The beginning scuba certification level is the Open Water Diver. Here a diver is taught the basics about scuba diving and taught to dive to a depth of 60 feet. Once a diver completes the Open Water course he or she can then take the Advanced Open Water Course. During the Advanced Open Water course the diver is taught to dive deeper to a depth of 100 feet. They are also taught underwater navigation and several other advanced skills. If the diver were to take the Deep Diver Specialty they would be taught even more about deeper diving but would have a maximum depth of 130 feet, which is the recreational diving limit.
Recreational Divers are all certified and all of their divers are to 130 feet or less.

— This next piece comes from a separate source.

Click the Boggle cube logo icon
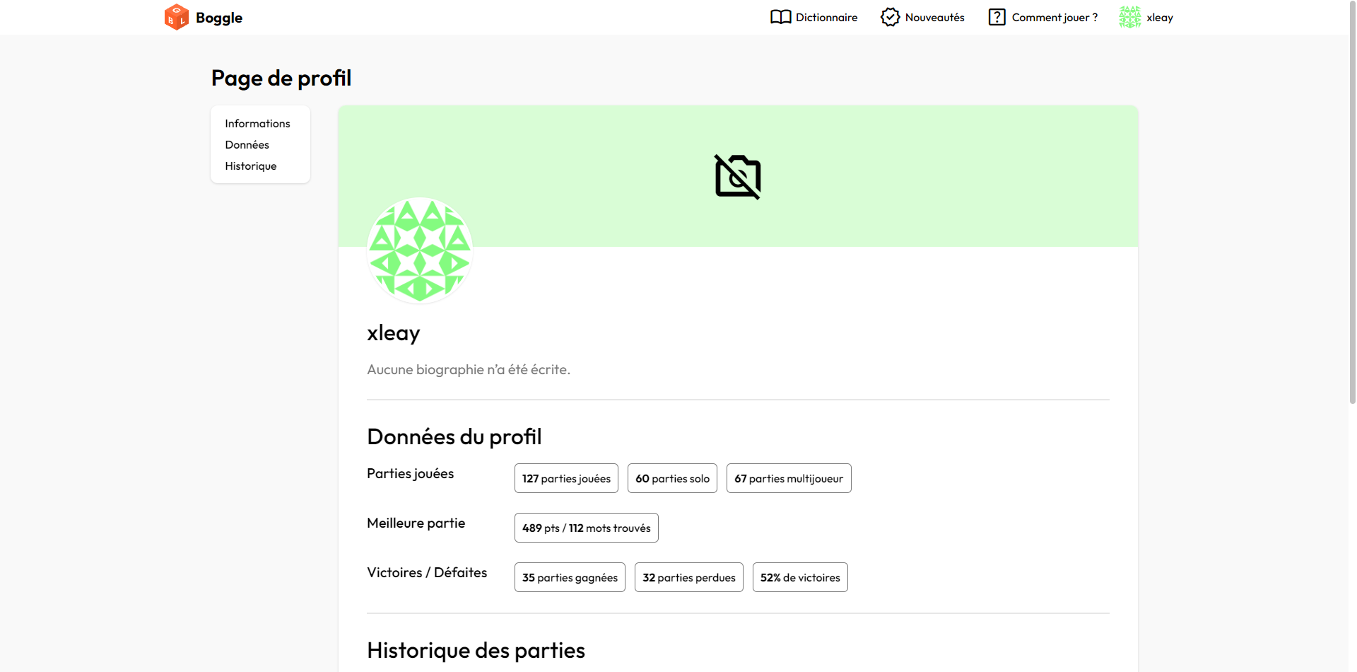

In addition the length of their dives conform to strict adherence to dive tables know as the Recreational Dive Planner, known as an RDP. The RDP tells the diver exactly how long they can stay at any given depth and still return directly to the service without risk. Staying longer would put the diver in what is known as Decompression Diving and would require stops at various depths to off gas absorbed nitrogen before going to the surface. If the diver did not make the stops while surfacing they would run a very great risk of decompression sickness or the bends. Thus all Recreational Divers stay within these time and depth parameters while diving.
Technical Dive Training involves training diver to dive deeper then the 130 foot maximum that Recreational Diver adhere to. In addition Tec or Technical Divers are also trained to stay longer then the Recreational Limits and to end their dives with a series of Decompression Stops, which are beyond the scope of Recreational Diving.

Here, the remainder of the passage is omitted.